OK andy! My mistake.
Thanks for the correction and my inadequate assumptions


----------



## Mohamed Wagih

......"No need for confusion. Use "aim to" when you refer to yourself, and "aim at" when you refer to a third party. e.g We "aimed to" ..... or This paper "aimed at .
Here, "This paper" is the third party!!


----------



## Andygc

I'm afraid that doesn't work.
"We aimed to win the war."
"We aimed at winning the war."
"This paper aims to show that the Moon is made of cheese."
"This paper aims at showing that the Moon is made of cheese."

I don't think your understanding of "third party" matches it's normal meaning, but that would be a topic for another thread.


----------



## Englishmypassion

Andygc said:


> "We aimed to win the war."
> "We aimed at winning the war."
> "This paper aims to show that the Moon is made of cheese."
> "This paper aims at showing that the Moon is made of cheese."
> 
> 
> 
> Hello, Andy,
> Why does the second example work but not the fourth?
> 
> Many thanks.[/QUOTE]
Click to expand...


----------



## Englishmypassion

I found this in the OALD :
*aim* 
1. to try or plan to achieve something.
...
*-- at doing sth. *_They're aiming at training everybody by the end of the year. 

_
Here "aim at" is followed by a gerund and the sentence is in the active voice. How foes the OALD finds it fine?  
Thanks a lot.


----------



## Andygc

A scientific paper would normally start with a stated aim:

*Aim*
To demonstrate that the Moon is made of cheese.

That seems to make "This paper aims at showing that the Moon is made of cheese" unnatural. 

I don't think there are any hard-and-fast rules. If we use the active form we are more likely to use the infinitive and if we use the passive form we use the gerund (always?). Examples from earlier in the thread:

I aim to enhance my theoretical lectures with visual aids. 
This policy is aimed at eliminating poverty. 
This policy is aimed to eliminate poverty. 
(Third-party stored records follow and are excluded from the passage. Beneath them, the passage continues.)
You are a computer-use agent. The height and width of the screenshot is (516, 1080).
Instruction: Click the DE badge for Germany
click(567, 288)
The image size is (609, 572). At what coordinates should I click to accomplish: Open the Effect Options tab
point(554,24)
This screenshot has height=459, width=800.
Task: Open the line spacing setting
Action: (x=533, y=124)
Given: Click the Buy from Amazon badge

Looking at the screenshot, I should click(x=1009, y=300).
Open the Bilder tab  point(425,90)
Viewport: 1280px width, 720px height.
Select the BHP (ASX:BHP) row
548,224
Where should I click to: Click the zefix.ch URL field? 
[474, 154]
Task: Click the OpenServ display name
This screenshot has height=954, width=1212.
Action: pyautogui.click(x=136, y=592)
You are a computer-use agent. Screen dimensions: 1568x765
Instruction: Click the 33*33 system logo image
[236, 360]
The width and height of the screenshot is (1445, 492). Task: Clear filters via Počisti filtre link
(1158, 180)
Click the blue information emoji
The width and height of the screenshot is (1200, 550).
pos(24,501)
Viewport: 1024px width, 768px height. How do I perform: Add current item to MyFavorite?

Oddly, I can accept "We aimed at winning the war" in the past tense, but I find the present tense "We aim at winning the war" less acceptable.


----------



## Englishmypassion

Thanks a lot. 
Then I feel you would also recommend using "They aim to train" in the Oxford example in my post #24 above. Right?
Thanks.


----------



## Andygc

I would use "to train" in that example, but that's just my preference. _They're aiming to train everybody by the end of the year. _However, I think that the continuous tense makes "at training" much more idiomatic than with the simple present.
_They're aiming at training everybody by the end of the year.
They aim at training everybody by the end of the year. _ (my personal reaction)
Perhaps it's the alliteration that makes it work - "aiming" ... "training".


----------



## Englishmypassion

Andygc said:


> Perhaps it's the alliteration that makes it work - "aiming" ... "training".




Thanks a ton, Andy.


----------



## marcap6

The best explanation that I found on Oxford Dictionaries Site was aim verb - Definition, pictures, pronunciation and usage notes | Oxford Advanced Learner's Dictionary at OxfordLearnersDictionaries.com

I think it clears up a lot of doubts


----------



## Andygc

marcap6 said:


> The best explanation that I found on Oxford Dictionaries Site


 It doesn't offer an explanation, it provides example sentences showing the range of prepositions which can be used with "aim".


----------



## marcap6

Andygc said:


> It doesn't offer an explanation, it provides example sentences showing the range of prepositions which can be used with "aim".


Well, I thought the whole point of this thread was to clear up whether you could use aim with at or to and based on these examples it is clear to me that you can use them both. Sometimes it is not necessary a deep explanation to understand the practical usage of a preposition.


----------



## Warped

I was taught that "aim to do something" was wrong (if that was the word the teacher used), whereas "aim at doing something" was correct. "His aim is to do something" works with the infinitive form.


----------



## Andygc

marcap6 said:


> and based on these examples it is clear to me that you can use them both.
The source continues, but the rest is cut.